Here's one pix for now.


----------



## Melis (Dec 19, 2017)

Maro2Bear said:


> Greetings
> 
> We were just out walking the Florida coastal highway (A1A) near Flagler Beach in an area with some open over grown scrub lots, smaller cottages, motels, etc. and came across a nice adult Florida Gopher tort out having a snack. We got some pix as he walked back up into the scrub area along a path right to his burrow. It's always just so much fun to stumble across these guys in the "wild ".
> 
> ...


Love it! And super jealous you are in Florida! (Even though Maryland was confused today and we got up to 60 degrees lol)


----------



## Maro2Bear (Dec 19, 2017)

Florida Gopher Tortoise on the Edge of His Burrow




Gopher Tort Kicking Sand Back at His Intruder






Gopher Tort Heading In to Safety of His Burrow



Yes...I heard it was super warm there today!
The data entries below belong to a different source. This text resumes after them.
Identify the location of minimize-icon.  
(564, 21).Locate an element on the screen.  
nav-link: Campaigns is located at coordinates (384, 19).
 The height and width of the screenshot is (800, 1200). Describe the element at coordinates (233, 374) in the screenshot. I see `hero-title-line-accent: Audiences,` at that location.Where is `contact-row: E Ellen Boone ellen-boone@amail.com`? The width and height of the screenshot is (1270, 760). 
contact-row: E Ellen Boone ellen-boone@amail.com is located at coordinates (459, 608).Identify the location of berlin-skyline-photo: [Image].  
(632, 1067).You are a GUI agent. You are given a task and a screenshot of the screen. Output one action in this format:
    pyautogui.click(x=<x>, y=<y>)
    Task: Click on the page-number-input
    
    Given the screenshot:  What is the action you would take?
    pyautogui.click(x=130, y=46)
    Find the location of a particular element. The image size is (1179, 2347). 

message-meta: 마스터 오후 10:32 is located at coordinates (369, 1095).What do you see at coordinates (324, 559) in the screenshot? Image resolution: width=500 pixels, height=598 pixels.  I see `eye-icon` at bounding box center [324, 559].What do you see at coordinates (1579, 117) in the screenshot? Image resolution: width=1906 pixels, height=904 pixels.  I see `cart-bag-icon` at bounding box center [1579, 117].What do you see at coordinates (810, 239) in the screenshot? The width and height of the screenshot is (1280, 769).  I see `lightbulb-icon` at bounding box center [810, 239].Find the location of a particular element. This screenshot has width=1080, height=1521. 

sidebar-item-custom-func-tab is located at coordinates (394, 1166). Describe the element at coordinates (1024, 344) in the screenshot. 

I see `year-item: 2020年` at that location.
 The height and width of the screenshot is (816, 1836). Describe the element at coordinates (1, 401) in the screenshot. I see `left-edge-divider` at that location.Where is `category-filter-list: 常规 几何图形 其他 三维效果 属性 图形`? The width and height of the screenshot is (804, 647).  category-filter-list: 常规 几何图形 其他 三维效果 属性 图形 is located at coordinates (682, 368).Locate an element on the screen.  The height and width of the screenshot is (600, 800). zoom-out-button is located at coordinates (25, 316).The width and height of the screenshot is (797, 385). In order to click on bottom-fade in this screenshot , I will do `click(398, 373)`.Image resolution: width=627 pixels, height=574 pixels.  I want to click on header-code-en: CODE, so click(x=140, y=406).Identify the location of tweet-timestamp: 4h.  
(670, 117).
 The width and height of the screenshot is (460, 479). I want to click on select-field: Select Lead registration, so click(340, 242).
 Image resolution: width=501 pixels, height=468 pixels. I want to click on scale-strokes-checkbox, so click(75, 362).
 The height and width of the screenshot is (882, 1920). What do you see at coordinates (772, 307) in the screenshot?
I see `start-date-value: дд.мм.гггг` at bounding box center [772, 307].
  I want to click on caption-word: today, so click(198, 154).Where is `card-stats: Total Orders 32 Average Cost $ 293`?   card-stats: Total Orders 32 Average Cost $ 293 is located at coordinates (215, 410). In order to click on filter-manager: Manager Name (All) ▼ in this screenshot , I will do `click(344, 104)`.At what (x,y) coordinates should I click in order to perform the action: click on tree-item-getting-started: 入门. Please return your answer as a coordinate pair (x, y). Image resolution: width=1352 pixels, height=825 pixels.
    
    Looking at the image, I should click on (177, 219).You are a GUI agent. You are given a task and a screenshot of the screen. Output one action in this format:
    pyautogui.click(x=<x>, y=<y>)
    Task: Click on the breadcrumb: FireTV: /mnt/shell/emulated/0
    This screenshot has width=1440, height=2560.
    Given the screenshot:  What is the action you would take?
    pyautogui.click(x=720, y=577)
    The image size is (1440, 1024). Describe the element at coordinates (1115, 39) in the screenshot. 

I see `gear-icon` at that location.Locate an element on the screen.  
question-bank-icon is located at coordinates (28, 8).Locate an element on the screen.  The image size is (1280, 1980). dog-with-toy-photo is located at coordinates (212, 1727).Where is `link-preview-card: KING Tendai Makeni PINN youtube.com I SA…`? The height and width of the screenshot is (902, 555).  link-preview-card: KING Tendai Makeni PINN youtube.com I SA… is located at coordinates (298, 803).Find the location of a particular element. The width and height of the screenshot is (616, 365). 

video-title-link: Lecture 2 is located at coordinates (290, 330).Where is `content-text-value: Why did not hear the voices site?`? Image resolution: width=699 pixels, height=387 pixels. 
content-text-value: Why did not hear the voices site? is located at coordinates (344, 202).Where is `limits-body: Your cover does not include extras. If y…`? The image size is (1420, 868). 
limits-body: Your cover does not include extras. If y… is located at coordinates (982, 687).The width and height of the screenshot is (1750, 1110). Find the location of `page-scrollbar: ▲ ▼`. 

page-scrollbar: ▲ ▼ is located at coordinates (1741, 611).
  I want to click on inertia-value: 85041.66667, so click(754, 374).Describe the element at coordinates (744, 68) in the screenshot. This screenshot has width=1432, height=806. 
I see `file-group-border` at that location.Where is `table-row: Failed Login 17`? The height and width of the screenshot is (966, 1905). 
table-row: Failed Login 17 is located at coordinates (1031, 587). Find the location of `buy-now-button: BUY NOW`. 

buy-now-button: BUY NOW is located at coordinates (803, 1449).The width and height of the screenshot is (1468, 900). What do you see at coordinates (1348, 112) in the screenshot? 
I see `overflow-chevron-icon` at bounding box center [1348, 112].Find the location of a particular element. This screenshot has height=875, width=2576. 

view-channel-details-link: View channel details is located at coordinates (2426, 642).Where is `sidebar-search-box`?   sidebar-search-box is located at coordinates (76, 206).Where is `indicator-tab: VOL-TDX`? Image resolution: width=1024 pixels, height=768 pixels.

But... No tortoise sightings I'm certain.

Here are a few more pix of Mr Gopher tort... He first stopped at the entrance of the burrow, and kicked some sand back toward me in an aggressive way i guess. He stayed like that 'til i stood up, and he scooted on further into the burrow.

Further on our way back to our cottage..we found a few more burrows, one with another tort half way out. I'll have to revisit again.


----------



## orv (Dec 19, 2017)

Maro2Bear said:


> View attachment 225469
> 
> Florida Gopher Tortoise on the Edge of His Burrow
> 
> ...


 I can't help but notice that this tortoise's natural "substrate " is Florida sand. How is this not a danger to their intestinal tracts? We have long been taught here on the forums that this can be fatal. Where I live here in the Southern California High Desert, our habitat for our CDT's contains some decomposed granite, ie sand, and I have long been concerned as they have often dragged their food across their bowel and into the sand. Should I be worried when they awaken come Spring? We've had our old gal for nearly 50 years without a problem, but we rescued two new juvenile females this summer, thus my concern.


----------



## Maro2Bear (Dec 20, 2017)

orv said:


> I can't help but notice that this tortoise's natural "substrate " is Florida sand. How is this not a danger to their intestinal tracts? We have long been taught here on the forums that this can be fatal. Where I live here in the Southern California High Desert, our habitat for our CDT's contains some decomposed granite, ie sand, and I have long been concerned as they have often dragged their food across their bowel and into the sand. Should I be worried when they awaken come Spring? We've had our old gal for nearly 50 years without a problem, but we rescued two new juvenile females this summer, thus my concern.



@orv Good observation and question. I agree that sand substrate here on the Forum is discouraged in fear of intestinal impaction. I'm sure that @Tom has recounted many negative, first-hand observations of sand impaction. But here are these native Gopher torts digging and burying down into 100% pure sand. In another vacant plot of land that I explored, it too was heavily grown over with aloe and sedum and cactus and palm and grasses of all types, there were multiple burrows dug out just like prairie dog or ground hog burrows - all sand. I did see one other tort, who quickly went back down under.

Here's another above ground shot.


----------



## RosemaryDW (Dec 26, 2017)

orv said:


> Where I live here in the Southern California High Desert, our habitat for our CDT's contains some decomposed granite, ie sand, and I have long been concerned as they have often dragged their food across their bowel and into the sand.



Is your habitat outside, in other words is the sand/granite native to your area? I think Tom means a loose, playsand type of substrate, not trampled down, native substrate.

At any rate, if it’s worked for fifty years, I wouldn’t change it.


----------